:: What to work on ::
Give the stretch of lines from the one containing "The height and width of the screenshot is (910, 1066)." through the one containing "Action: click(431, 371)", both ends included, as a JSON list of strings with one string per line and blank lines left out.

:: The input ::
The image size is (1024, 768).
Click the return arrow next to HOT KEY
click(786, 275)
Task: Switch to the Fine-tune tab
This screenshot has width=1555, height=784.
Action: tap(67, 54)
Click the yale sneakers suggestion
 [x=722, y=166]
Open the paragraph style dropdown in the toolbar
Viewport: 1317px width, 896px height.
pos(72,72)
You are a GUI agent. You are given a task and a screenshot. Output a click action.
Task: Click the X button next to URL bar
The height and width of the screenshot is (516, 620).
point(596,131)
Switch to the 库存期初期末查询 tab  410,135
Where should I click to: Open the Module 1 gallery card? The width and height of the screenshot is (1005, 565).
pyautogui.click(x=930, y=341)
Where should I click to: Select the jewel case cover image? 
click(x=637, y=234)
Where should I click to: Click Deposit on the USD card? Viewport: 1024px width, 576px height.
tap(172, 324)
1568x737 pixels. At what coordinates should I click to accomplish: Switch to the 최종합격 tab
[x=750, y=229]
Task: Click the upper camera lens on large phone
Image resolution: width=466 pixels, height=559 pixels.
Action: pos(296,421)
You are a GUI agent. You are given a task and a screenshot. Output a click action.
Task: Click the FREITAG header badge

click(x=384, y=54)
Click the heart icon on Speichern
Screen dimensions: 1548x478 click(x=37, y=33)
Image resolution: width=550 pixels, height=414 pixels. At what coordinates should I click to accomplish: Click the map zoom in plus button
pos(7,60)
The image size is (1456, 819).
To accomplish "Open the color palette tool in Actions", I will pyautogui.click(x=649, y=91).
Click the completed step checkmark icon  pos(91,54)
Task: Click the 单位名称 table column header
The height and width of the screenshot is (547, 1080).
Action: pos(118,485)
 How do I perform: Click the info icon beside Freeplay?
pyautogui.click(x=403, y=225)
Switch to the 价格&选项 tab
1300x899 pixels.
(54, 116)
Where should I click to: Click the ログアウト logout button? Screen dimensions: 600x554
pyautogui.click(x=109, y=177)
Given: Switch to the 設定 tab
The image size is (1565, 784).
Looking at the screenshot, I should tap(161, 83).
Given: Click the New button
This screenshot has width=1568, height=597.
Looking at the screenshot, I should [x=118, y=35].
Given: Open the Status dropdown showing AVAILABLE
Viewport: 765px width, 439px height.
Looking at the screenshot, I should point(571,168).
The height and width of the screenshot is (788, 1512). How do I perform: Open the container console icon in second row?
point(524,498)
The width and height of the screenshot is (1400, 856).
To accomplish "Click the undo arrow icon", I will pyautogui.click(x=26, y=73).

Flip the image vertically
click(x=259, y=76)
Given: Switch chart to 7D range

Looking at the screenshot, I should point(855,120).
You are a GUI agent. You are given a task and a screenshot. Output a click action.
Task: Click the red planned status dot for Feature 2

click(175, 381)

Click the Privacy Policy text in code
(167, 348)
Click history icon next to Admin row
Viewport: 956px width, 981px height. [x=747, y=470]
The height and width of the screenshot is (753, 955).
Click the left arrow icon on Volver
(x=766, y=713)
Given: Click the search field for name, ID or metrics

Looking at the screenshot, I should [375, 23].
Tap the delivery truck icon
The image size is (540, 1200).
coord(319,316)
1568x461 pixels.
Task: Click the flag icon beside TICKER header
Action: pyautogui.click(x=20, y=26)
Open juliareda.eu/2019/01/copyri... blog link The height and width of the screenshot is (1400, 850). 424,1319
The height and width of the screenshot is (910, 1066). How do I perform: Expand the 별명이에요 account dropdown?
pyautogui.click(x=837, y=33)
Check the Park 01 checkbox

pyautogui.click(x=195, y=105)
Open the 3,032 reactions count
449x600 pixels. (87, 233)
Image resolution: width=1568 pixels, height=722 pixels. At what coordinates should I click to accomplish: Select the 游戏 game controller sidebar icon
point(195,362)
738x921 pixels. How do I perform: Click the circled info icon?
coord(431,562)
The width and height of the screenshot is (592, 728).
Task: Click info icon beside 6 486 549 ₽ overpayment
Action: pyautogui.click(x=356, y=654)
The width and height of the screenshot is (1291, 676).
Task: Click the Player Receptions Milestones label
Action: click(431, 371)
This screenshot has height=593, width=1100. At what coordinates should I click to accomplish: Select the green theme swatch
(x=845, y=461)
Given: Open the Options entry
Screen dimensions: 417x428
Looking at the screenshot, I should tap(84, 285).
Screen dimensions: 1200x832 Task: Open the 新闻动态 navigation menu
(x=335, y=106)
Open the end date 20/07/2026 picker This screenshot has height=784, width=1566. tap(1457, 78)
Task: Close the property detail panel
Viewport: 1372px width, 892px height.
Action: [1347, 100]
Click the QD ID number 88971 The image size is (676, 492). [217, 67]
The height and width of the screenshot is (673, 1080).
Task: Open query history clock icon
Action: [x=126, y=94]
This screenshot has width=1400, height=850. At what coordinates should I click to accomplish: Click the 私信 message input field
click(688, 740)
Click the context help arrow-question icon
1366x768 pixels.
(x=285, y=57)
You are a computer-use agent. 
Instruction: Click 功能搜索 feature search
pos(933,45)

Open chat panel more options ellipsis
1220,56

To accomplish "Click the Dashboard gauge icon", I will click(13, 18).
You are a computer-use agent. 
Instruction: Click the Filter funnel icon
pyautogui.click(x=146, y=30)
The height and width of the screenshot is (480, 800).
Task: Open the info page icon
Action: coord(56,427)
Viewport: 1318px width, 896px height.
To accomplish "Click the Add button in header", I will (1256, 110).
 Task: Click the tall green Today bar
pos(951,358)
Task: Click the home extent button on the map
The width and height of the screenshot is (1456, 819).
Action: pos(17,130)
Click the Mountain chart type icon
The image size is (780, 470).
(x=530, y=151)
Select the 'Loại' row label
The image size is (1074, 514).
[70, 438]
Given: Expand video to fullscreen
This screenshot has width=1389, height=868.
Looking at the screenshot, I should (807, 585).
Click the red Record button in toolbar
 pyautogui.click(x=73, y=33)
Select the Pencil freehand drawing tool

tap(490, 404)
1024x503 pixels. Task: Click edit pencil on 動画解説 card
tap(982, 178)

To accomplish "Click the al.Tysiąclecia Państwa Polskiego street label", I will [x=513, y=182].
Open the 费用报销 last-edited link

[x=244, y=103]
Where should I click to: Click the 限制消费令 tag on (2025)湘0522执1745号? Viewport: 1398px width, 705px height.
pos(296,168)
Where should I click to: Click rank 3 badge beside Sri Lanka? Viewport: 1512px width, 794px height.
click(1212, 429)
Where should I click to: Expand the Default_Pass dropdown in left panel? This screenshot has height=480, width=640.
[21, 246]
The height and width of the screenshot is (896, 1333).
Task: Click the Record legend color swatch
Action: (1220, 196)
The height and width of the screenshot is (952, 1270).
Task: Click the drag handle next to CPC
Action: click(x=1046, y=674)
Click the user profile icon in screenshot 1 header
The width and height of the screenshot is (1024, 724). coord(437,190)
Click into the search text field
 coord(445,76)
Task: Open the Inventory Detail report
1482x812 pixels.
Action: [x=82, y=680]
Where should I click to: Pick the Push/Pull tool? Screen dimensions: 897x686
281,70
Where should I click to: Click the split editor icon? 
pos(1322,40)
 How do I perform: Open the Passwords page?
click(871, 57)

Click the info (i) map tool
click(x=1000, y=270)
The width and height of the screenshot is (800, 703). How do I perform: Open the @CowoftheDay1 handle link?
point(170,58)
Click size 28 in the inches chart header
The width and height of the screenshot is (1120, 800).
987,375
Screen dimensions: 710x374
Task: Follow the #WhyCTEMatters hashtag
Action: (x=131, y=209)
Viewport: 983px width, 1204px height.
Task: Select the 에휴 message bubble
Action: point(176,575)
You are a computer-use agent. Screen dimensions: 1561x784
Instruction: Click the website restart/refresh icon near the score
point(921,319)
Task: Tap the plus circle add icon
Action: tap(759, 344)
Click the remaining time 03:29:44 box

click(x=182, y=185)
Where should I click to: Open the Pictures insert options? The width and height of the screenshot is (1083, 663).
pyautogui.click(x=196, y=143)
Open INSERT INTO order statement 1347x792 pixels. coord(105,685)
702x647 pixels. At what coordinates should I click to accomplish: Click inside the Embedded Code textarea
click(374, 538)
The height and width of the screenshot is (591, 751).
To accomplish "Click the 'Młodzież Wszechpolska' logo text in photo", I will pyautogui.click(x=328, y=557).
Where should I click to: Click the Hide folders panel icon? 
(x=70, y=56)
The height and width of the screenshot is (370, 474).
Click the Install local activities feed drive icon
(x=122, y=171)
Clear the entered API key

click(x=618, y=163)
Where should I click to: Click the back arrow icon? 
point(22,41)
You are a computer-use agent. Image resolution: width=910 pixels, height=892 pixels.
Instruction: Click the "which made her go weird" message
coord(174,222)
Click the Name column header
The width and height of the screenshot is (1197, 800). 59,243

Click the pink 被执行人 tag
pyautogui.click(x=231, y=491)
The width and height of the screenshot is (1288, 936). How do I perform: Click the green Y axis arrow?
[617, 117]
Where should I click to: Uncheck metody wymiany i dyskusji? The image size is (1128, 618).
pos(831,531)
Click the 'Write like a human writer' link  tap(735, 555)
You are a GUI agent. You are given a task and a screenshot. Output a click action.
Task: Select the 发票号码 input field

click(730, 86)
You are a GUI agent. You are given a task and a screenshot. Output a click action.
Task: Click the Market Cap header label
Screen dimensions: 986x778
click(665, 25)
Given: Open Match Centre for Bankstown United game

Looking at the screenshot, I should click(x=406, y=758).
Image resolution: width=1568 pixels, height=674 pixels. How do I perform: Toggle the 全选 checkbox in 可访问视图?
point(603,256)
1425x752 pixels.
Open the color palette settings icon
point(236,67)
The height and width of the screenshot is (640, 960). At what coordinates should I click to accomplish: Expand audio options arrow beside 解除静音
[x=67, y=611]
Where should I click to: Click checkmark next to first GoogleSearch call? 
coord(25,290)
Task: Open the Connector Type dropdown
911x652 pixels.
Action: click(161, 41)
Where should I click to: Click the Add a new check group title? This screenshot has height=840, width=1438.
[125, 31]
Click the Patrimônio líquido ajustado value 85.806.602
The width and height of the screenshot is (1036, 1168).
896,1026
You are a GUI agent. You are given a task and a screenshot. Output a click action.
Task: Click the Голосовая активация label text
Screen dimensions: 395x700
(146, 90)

:: Result below ::
[
  "The height and width of the screenshot is (910, 1066). How do I perform: Expand the 별명이에요 account dropdown?",
  "pyautogui.click(x=837, y=33)",
  "Check the Park 01 checkbox",
  "pyautogui.click(x=195, y=105)",
  "Open the 3,032 reactions count",
  "449x600 pixels. (87, 233)",
  "Image resolution: width=1568 pixels, height=722 pixels. At what coordinates should I click to accomplish: Select the 游戏 game controller sidebar icon",
  "point(195,362)",
  "738x921 pixels. How do I perform: Click the circled info icon?",
  "coord(431,562)",
  "The width and height of the screenshot is (592, 728).",
  "Task: Click info icon beside 6 486 549 ₽ overpayment",
  "Action: pyautogui.click(x=356, y=654)",
  "The width and height of the screenshot is (1291, 676).",
  "Task: Click the Player Receptions Milestones label",
  "Action: click(431, 371)"
]